Items from a dataset
==============================

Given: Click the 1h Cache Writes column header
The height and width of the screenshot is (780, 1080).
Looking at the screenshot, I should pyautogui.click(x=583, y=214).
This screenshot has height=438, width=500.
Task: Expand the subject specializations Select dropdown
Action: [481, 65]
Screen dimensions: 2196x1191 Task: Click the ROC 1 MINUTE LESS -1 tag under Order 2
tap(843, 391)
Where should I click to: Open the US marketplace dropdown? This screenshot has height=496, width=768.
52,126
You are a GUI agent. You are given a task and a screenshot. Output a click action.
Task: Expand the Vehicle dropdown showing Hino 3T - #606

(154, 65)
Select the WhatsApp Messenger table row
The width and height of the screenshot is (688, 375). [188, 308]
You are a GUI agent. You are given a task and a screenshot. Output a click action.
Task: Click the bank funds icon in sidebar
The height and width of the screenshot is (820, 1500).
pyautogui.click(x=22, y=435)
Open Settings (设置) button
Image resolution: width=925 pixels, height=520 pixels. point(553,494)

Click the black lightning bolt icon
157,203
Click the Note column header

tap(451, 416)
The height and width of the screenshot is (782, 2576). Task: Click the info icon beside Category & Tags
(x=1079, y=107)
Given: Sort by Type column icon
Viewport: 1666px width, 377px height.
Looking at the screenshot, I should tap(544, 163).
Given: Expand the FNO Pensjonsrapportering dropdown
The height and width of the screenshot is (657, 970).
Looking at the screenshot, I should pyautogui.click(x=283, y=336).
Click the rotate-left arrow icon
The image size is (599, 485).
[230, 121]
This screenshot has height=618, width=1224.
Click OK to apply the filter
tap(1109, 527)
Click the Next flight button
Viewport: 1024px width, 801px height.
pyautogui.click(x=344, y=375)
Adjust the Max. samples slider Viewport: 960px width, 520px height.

==============================

Task statement
Return every record above exactly as written.

Reply to the exercise
Given: Click the 1h Cache Writes column header
The height and width of the screenshot is (780, 1080).
Looking at the screenshot, I should pyautogui.click(x=583, y=214).
This screenshot has height=438, width=500.
Task: Expand the subject specializations Select dropdown
Action: [481, 65]
Screen dimensions: 2196x1191 Task: Click the ROC 1 MINUTE LESS -1 tag under Order 2
tap(843, 391)
Where should I click to: Open the US marketplace dropdown? This screenshot has height=496, width=768.
52,126
You are a GUI agent. You are given a task and a screenshot. Output a click action.
Task: Expand the Vehicle dropdown showing Hino 3T - #606

(154, 65)
Select the WhatsApp Messenger table row
The width and height of the screenshot is (688, 375). [188, 308]
You are a GUI agent. You are given a task and a screenshot. Output a click action.
Task: Click the bank funds icon in sidebar
The height and width of the screenshot is (820, 1500).
pyautogui.click(x=22, y=435)
Open Settings (设置) button
Image resolution: width=925 pixels, height=520 pixels. point(553,494)

Click the black lightning bolt icon
157,203
Click the Note column header

tap(451, 416)
The height and width of the screenshot is (782, 2576). Task: Click the info icon beside Category & Tags
(x=1079, y=107)
Given: Sort by Type column icon
Viewport: 1666px width, 377px height.
Looking at the screenshot, I should tap(544, 163).
Given: Expand the FNO Pensjonsrapportering dropdown
The height and width of the screenshot is (657, 970).
Looking at the screenshot, I should pyautogui.click(x=283, y=336).
Click the rotate-left arrow icon
The image size is (599, 485).
[230, 121]
This screenshot has height=618, width=1224.
Click OK to apply the filter
tap(1109, 527)
Click the Next flight button
Viewport: 1024px width, 801px height.
pyautogui.click(x=344, y=375)
Adjust the Max. samples slider Viewport: 960px width, 520px height.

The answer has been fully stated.